Potential data loss using SSD RAID groups

Ultrastar SSD400 4 (c) 2011 Hitachi Global Storage Technologies (from their website)
Ultrastar SSD400 4 (c) 2011 Hitachi Global Storage Technologies (from their website)

The problem with SSDs is that they typically all fail at some level of data writes, called the write endurance specification.

As such, if you purchase multiple drives from the same vendor and put them in a RAID group, sometimes this can cause multiple failures because of this.

Say the SSD write endurance is 250TBs (you can only write 250TB to the SSD before write failure), and you populate a RAID 5 group with them in a 3 -data drives + 1-parity drive configuration.  As, it’s RAID 5, parity rotates around to each of the drives sort of equalizing the parity write activity.

Now every write to the RAID group is actually two writes, one for data and one for parity.  Thus, the 250TB of write endurance per SSD, which should result in 1000TB write endurance for the RAID group is reduced to something more like 125TB*4 or 500TB.  Specifically,

  • Each write to a RAID 5 data drive is replicated to the RAID 5 parity drive,
  • As each parity write is written to a different drive, the parity drive of the moment can contain at most 125TB of data writes and 125TB of parity writes before it uses up it’s write endurance spec.
  • So for the 4 drive raid group we can write 500TB of data, evenly spread across the group can no longer be written.

As for RAID 6, it almost looks the same except that you lose more SSD life, as you write parity twice.  E.g. for a 6 data drive + 2 parity drive RAID 6 group, with similar write endurance, you should get 83.3TB of data writes and 166.7TB of parity writes per drive. Which for an 8 drive parity group is 666.4TB of data writes before RAID group write endurance lifetime is used up.

For RAID 1 with 2 SSDs in the group, as each drive mirrors writes to the other drive, you can only get 125TB per drive or 250TB total data writes per RAID group.

But the “real” problem is much worse

If I am writing the last TB to my RAID group and if I have managed to spread the data writes evenly across the RAID group, one drive will go out right away.  Most likely the current parity drive will throw a write error. BUT the real problem occurs during the rebuild.

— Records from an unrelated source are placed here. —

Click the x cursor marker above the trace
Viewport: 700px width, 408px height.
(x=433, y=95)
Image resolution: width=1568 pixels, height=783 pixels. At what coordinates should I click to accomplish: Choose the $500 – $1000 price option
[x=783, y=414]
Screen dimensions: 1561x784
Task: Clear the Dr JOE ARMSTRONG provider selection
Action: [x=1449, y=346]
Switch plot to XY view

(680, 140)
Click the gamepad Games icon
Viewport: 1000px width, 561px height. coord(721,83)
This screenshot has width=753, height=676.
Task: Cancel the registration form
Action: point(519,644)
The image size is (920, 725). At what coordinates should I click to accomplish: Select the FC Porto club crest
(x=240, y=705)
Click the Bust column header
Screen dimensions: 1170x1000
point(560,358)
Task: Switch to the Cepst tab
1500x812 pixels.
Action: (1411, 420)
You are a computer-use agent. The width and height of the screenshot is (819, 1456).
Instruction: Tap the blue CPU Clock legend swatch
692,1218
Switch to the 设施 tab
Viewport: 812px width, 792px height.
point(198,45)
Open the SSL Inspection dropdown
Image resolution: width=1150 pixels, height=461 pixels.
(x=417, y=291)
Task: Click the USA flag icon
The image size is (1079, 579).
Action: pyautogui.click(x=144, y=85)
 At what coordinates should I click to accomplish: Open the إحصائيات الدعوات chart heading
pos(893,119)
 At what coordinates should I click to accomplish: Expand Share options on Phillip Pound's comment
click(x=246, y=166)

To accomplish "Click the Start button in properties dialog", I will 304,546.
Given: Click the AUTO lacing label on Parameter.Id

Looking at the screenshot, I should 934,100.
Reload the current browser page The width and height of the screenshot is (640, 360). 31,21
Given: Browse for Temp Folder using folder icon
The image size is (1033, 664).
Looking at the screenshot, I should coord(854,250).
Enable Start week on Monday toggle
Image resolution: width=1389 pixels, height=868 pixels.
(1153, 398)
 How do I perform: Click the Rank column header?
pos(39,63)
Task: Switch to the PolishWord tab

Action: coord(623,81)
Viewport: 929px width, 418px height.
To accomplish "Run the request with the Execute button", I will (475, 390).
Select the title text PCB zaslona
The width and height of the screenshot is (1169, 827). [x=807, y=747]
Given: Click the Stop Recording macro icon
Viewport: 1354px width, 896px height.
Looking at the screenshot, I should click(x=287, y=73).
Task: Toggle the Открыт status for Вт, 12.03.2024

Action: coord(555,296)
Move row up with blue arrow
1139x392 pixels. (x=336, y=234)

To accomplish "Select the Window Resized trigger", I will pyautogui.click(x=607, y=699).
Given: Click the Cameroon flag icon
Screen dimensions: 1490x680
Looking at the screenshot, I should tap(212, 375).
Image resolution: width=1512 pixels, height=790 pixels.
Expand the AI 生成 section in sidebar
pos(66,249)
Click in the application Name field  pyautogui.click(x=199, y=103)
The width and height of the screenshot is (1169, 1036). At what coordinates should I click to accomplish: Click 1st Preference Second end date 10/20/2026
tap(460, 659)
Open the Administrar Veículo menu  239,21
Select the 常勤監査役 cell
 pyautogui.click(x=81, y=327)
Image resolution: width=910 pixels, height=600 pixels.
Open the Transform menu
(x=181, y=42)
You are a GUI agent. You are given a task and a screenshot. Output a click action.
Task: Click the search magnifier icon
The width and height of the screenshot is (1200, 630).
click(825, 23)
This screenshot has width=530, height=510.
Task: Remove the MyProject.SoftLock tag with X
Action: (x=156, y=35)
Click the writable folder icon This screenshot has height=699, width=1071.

  • With a 256GB SSD in the RAID 5 group, with 100MB/s read rate, reading the 3 drives in parallel to rebuild the fourth will take ~43 minutes.  However that means all the good SSDs are idle except for rebuild IO.  Most systems limit drive rebuild IO to no more than 1/2 to 1/4 of the drive activity (possibly much less) in the RAID group.  As such, a more realistic rebuild time can be anywhere from 86 to 169 minutes or more.
  • Now because rebuild time takes a long time, data must continue to be written to the RAID group.   But as we are aware, most of the remaining drives in the RAID group are likely to be at the end of their write endurance already.
  • Thus, it’s quite possible that another SSD in the RAID group will fail while the first drive is rebuilt.

Resulting in a catastrophic data loss (2 bad drives in a RAID 5, 3 drives in a RAID 6 group).

RAID 1 groups with SSDs are probably even more prone to this issue. When the first drive fail, the second should follow closely behind.

Yes, but is this probable

First we are talking TBs of data here. The likelihood that a RAID groups worth of drives would all have the same amount of data written to them even within a matter of hours of rebuild time is somewhat unlikely. That being said, the lower the write endurance of the drives, the more equal the SSD write endurance at the creation of the RAID group, and the longer it takes to rebuild failing SSDs, the higher the probability of this type of castastrophic failure.

In any case, the problem is highly likely to occur with RAID 1 groups using similar SSDs as the drives are always written in pairs.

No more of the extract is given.